> **REQUIRED WORK**
Only the stretch of the listing below that runs from the line with "Wire Harness (270, 1167)" through the line with "metai (135, 2306)" is to be printed, exactly and with both ends.

> **DATA EXTRACT**
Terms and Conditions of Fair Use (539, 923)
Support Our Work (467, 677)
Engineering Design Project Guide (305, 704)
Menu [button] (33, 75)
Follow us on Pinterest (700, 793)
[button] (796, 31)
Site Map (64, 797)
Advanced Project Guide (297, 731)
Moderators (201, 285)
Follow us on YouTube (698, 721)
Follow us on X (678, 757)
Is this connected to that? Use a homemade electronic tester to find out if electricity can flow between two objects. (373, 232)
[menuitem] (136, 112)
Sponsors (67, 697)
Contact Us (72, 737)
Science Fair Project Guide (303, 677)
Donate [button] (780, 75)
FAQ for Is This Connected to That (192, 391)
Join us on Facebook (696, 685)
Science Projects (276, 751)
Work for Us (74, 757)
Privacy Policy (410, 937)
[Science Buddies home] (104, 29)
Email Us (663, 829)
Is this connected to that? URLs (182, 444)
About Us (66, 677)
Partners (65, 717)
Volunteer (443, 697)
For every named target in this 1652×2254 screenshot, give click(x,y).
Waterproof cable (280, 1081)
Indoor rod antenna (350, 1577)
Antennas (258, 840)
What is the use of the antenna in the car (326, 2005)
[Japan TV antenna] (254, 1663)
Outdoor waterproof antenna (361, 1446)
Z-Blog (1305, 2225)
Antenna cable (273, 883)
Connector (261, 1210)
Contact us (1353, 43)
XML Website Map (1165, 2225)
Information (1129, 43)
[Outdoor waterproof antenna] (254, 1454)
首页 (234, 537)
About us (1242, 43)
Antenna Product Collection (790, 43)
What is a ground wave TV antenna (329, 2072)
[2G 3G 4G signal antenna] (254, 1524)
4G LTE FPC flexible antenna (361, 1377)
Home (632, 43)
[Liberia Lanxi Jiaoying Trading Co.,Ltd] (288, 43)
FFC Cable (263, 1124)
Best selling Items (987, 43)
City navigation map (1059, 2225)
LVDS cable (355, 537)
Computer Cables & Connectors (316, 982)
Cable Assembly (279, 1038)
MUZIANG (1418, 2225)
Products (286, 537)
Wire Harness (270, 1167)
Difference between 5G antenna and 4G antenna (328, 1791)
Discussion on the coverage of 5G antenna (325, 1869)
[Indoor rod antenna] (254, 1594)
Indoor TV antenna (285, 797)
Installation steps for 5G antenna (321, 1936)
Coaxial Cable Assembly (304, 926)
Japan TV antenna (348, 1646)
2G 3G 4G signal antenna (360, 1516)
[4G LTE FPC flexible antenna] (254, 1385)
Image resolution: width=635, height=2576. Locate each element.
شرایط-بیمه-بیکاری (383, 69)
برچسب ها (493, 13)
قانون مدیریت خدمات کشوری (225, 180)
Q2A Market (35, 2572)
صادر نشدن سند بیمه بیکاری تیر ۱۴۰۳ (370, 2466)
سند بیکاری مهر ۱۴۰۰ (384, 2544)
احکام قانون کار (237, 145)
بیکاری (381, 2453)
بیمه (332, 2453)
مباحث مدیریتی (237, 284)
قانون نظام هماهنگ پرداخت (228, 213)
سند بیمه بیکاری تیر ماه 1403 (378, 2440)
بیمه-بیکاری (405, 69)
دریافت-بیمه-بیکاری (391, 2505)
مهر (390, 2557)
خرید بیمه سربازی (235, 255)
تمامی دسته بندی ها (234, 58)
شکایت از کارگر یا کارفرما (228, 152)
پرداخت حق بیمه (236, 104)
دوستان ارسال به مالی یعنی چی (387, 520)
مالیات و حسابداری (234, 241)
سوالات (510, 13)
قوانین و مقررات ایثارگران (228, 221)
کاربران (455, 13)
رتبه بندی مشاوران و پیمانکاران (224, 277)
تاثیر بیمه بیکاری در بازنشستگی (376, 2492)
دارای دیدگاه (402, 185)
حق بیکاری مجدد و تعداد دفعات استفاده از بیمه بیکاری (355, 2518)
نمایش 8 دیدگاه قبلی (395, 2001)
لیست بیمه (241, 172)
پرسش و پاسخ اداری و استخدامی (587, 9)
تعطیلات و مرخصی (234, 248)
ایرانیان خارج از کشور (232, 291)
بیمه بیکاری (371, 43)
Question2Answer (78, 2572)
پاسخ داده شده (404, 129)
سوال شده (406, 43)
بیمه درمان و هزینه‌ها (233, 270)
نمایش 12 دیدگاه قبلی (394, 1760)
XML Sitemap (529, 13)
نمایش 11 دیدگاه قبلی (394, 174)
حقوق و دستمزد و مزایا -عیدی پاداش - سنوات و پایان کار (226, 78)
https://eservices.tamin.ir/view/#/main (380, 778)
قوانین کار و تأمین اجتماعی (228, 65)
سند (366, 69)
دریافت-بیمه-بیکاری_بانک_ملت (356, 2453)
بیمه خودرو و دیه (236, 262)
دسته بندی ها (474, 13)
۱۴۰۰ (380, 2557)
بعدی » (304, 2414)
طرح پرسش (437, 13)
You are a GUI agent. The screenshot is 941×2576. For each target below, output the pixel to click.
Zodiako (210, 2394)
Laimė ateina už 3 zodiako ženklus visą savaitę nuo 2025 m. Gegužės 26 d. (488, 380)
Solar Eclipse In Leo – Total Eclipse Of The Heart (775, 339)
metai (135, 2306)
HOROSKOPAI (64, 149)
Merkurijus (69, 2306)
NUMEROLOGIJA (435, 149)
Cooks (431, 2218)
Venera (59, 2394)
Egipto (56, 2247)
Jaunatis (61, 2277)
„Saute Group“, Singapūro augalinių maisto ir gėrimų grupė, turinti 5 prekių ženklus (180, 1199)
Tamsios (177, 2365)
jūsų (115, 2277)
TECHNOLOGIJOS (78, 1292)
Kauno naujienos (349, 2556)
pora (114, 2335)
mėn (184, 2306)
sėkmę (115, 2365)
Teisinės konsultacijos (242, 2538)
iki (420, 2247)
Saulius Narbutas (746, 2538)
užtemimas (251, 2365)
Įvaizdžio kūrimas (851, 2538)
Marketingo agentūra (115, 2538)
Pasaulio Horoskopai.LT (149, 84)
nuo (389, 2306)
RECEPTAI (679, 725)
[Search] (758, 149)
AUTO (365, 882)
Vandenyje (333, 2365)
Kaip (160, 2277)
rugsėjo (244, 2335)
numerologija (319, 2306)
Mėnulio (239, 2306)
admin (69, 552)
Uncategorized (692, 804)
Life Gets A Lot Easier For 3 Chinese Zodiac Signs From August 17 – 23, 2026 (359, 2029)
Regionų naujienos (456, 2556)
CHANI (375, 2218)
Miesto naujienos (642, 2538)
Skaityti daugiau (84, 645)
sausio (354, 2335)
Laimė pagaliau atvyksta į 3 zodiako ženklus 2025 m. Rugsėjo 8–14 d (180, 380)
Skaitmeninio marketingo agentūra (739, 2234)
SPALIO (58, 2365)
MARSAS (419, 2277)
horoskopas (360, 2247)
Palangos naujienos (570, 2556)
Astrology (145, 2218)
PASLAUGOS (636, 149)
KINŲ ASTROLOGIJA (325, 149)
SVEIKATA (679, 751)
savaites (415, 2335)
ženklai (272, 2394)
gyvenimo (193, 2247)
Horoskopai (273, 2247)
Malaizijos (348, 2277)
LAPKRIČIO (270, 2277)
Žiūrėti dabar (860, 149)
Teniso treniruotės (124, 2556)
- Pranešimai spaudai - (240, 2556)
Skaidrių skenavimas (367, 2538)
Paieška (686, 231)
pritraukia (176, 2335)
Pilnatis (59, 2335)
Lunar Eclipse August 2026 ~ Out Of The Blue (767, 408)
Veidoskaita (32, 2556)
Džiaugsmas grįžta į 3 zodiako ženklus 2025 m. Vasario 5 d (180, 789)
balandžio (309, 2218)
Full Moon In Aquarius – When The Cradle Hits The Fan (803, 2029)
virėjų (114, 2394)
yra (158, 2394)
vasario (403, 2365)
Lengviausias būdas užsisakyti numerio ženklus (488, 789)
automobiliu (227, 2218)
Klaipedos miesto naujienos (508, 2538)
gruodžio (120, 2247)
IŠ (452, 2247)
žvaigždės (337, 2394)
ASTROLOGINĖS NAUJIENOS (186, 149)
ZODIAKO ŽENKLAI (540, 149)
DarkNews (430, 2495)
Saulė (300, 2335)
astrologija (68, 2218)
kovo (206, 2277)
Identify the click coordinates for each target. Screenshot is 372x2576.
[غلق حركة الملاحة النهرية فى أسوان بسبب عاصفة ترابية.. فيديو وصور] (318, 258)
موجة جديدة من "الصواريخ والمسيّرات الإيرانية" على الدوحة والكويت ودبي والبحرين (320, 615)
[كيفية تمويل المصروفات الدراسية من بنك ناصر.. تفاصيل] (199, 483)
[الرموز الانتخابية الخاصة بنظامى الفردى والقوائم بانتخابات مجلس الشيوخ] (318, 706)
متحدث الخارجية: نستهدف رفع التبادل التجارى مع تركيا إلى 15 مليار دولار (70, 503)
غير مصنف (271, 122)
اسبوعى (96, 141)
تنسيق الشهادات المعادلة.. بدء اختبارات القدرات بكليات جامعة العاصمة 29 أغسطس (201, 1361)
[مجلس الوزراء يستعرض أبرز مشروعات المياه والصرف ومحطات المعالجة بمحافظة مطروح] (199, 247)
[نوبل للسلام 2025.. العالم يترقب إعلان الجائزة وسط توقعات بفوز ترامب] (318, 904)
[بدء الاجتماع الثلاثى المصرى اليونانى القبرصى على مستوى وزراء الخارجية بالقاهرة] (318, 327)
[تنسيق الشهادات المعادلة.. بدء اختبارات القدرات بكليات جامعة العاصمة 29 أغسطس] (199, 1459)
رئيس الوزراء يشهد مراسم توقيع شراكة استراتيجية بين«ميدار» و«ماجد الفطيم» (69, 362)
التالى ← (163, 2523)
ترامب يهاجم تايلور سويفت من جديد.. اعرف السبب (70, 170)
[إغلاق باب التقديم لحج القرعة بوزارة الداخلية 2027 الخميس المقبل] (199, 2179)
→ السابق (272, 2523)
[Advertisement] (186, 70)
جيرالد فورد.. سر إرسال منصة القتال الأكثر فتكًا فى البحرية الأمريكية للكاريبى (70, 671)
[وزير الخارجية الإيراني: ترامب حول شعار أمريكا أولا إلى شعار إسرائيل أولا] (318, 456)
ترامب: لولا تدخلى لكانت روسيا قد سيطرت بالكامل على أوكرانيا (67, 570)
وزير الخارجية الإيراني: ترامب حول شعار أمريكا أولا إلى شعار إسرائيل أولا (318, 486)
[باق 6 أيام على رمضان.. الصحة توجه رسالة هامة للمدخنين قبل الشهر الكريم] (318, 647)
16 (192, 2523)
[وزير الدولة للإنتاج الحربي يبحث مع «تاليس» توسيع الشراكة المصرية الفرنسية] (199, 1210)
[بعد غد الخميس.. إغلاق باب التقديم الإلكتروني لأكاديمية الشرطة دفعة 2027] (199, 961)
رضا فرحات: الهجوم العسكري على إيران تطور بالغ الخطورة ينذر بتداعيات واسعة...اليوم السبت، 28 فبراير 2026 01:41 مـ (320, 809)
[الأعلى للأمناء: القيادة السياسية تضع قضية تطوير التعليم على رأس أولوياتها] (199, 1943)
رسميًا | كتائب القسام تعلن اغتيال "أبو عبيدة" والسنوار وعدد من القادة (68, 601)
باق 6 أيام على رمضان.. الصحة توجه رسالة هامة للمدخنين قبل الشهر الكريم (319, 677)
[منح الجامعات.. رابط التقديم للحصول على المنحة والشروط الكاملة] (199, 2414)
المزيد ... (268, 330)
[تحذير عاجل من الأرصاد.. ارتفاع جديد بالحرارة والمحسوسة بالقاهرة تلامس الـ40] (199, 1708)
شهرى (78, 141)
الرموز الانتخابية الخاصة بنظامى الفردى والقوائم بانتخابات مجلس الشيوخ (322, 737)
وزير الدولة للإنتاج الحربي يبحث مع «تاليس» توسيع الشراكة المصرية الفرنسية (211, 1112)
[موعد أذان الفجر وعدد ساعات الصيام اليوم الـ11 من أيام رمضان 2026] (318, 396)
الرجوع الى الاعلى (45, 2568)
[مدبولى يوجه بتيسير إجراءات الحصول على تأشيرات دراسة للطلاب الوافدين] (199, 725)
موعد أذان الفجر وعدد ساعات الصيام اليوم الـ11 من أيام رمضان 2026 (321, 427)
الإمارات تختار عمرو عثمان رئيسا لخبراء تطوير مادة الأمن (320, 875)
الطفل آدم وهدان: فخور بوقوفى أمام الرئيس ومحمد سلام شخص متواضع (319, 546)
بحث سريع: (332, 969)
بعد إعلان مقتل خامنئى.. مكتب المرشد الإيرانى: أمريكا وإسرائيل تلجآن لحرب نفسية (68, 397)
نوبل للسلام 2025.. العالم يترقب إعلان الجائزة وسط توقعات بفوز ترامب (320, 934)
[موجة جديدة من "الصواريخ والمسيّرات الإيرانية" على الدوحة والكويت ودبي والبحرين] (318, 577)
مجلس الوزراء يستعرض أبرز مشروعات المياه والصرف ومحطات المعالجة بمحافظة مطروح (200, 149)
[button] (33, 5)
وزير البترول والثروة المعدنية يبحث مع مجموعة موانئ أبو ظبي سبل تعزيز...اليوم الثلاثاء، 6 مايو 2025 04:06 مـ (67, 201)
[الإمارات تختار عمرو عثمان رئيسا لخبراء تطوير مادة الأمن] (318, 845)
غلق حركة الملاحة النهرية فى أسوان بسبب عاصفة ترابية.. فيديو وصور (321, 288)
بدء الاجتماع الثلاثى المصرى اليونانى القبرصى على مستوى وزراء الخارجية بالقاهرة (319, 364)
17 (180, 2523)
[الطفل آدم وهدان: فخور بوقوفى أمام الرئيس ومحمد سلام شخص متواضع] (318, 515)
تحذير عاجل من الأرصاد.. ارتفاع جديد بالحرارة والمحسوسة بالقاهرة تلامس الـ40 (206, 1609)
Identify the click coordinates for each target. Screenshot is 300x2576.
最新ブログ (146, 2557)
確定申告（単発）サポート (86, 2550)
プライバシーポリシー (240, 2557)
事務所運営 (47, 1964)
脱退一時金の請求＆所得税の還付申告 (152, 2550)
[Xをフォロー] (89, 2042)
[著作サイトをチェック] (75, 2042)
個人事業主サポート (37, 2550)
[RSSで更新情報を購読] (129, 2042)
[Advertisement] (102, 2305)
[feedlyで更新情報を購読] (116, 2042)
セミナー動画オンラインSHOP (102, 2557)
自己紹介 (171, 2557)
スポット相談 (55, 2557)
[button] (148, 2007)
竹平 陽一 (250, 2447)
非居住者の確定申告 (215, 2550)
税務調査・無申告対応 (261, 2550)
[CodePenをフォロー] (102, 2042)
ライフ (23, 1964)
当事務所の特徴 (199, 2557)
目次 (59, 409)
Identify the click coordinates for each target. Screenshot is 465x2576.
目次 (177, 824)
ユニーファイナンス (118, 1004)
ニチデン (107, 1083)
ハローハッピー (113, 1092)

> **TASK RESPONSE**
Wire Harness (270, 1167)
Difference between 5G antenna and 4G antenna (328, 1791)
Discussion on the coverage of 5G antenna (325, 1869)
[Indoor rod antenna] (254, 1594)
Indoor TV antenna (285, 797)
Installation steps for 5G antenna (321, 1936)
Coaxial Cable Assembly (304, 926)
Japan TV antenna (348, 1646)
2G 3G 4G signal antenna (360, 1516)
[4G LTE FPC flexible antenna] (254, 1385)
Image resolution: width=635, height=2576. Locate each element.
شرایط-بیمه-بیکاری (383, 69)
برچسب ها (493, 13)
قانون مدیریت خدمات کشوری (225, 180)
Q2A Market (35, 2572)
صادر نشدن سند بیمه بیکاری تیر ۱۴۰۳ (370, 2466)
سند بیکاری مهر ۱۴۰۰ (384, 2544)
احکام قانون کار (237, 145)
بیکاری (381, 2453)
بیمه (332, 2453)
مباحث مدیریتی (237, 284)
قانون نظام هماهنگ پرداخت (228, 213)
سند بیمه بیکاری تیر ماه 1403 (378, 2440)
بیمه-بیکاری (405, 69)
دریافت-بیمه-بیکاری (391, 2505)
مهر (390, 2557)
خرید بیمه سربازی (235, 255)
تمامی دسته بندی ها (234, 58)
شکایت از کارگر یا کارفرما (228, 152)
پرداخت حق بیمه (236, 104)
دوستان ارسال به مالی یعنی چی (387, 520)
مالیات و حسابداری (234, 241)
سوالات (510, 13)
قوانین و مقررات ایثارگران (228, 221)
کاربران (455, 13)
رتبه بندی مشاوران و پیمانکاران (224, 277)
تاثیر بیمه بیکاری در بازنشستگی (376, 2492)
دارای دیدگاه (402, 185)
حق بیکاری مجدد و تعداد دفعات استفاده از بیمه بیکاری (355, 2518)
نمایش 8 دیدگاه قبلی (395, 2001)
لیست بیمه (241, 172)
پرسش و پاسخ اداری و استخدامی (587, 9)
تعطیلات و مرخصی (234, 248)
ایرانیان خارج از کشور (232, 291)
بیمه بیکاری (371, 43)
Question2Answer (78, 2572)
پاسخ داده شده (404, 129)
سوال شده (406, 43)
بیمه درمان و هزینه‌ها (233, 270)
نمایش 12 دیدگاه قبلی (394, 1760)
XML Sitemap (529, 13)
نمایش 11 دیدگاه قبلی (394, 174)
حقوق و دستمزد و مزایا -عیدی پاداش - سنوات و پایان کار (226, 78)
https://eservices.tamin.ir/view/#/main (380, 778)
قوانین کار و تأمین اجتماعی (228, 65)
سند (366, 69)
دریافت-بیمه-بیکاری_بانک_ملت (356, 2453)
بیمه خودرو و دیه (236, 262)
دسته بندی ها (474, 13)
۱۴۰۰ (380, 2557)
بعدی » (304, 2414)
طرح پرسش (437, 13)
You are a GUI agent. The screenshot is 941×2576. For each target below, output the pixel to click.
Zodiako (210, 2394)
Laimė ateina už 3 zodiako ženklus visą savaitę nuo 2025 m. Gegužės 26 d. (488, 380)
Solar Eclipse In Leo – Total Eclipse Of The Heart (775, 339)
metai (135, 2306)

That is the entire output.